Restate each entry below exactly; pictures stay out of the copy.
::: INPUT FOR THIS TASK :::
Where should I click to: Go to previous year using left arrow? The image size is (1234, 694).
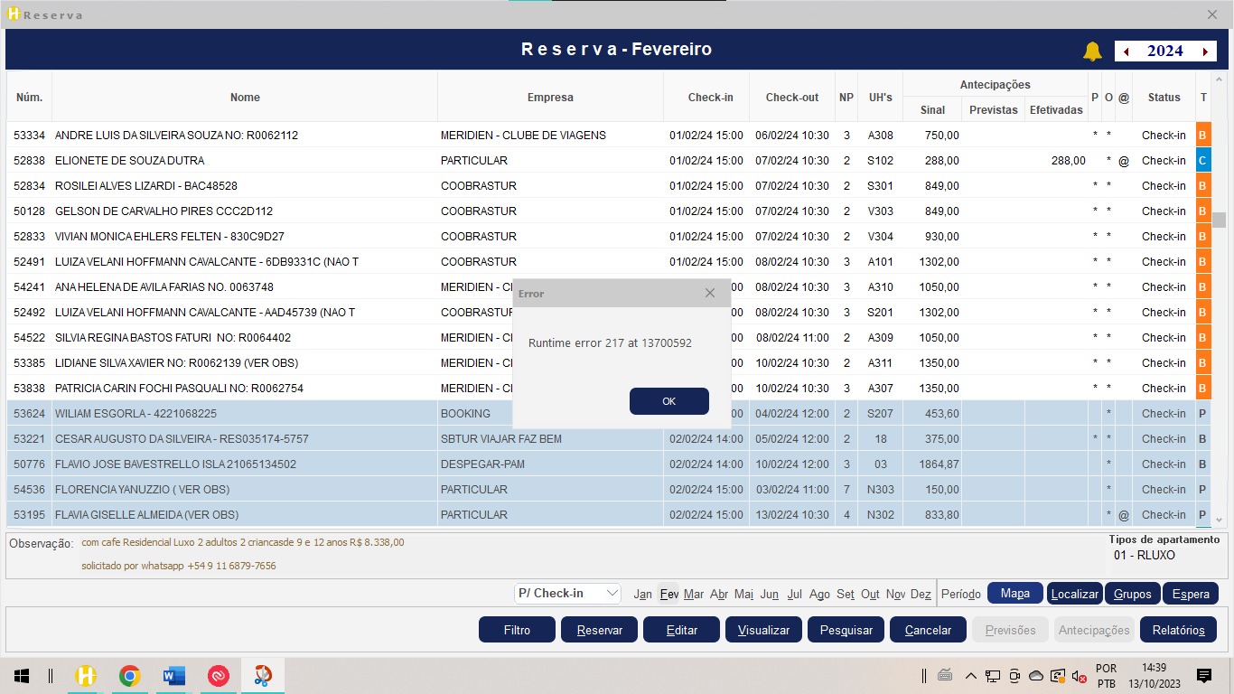1126,52
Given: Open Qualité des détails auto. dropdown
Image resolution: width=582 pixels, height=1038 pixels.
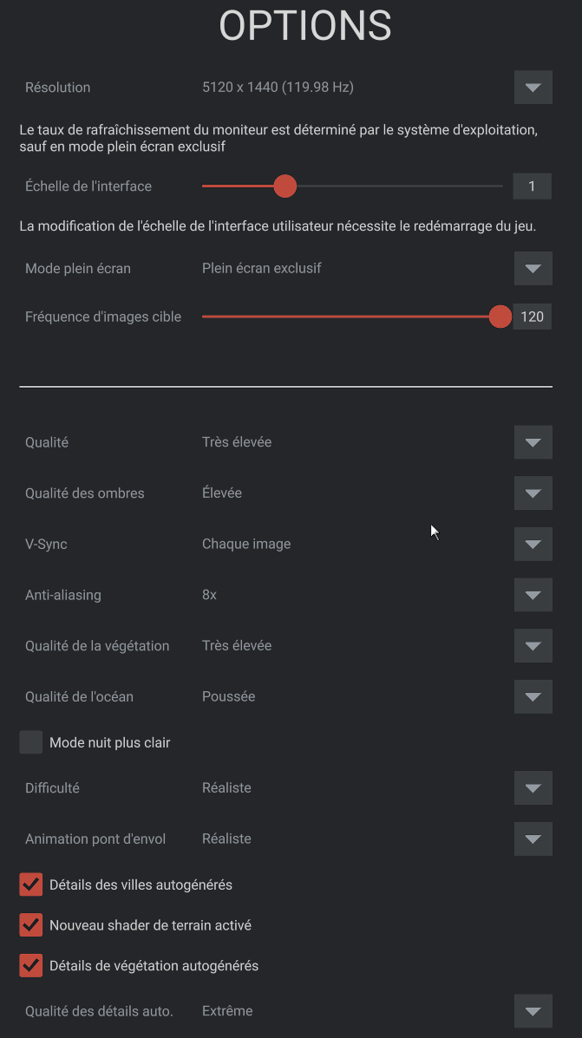Looking at the screenshot, I should click(533, 1011).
:::
FINISHED EXERCISE:
Where should I click to: Go to previous year using left arrow? The image size is (1234, 694).
1126,52
Given: Open Qualité des détails auto. dropdown
Image resolution: width=582 pixels, height=1038 pixels.
Looking at the screenshot, I should click(533, 1011).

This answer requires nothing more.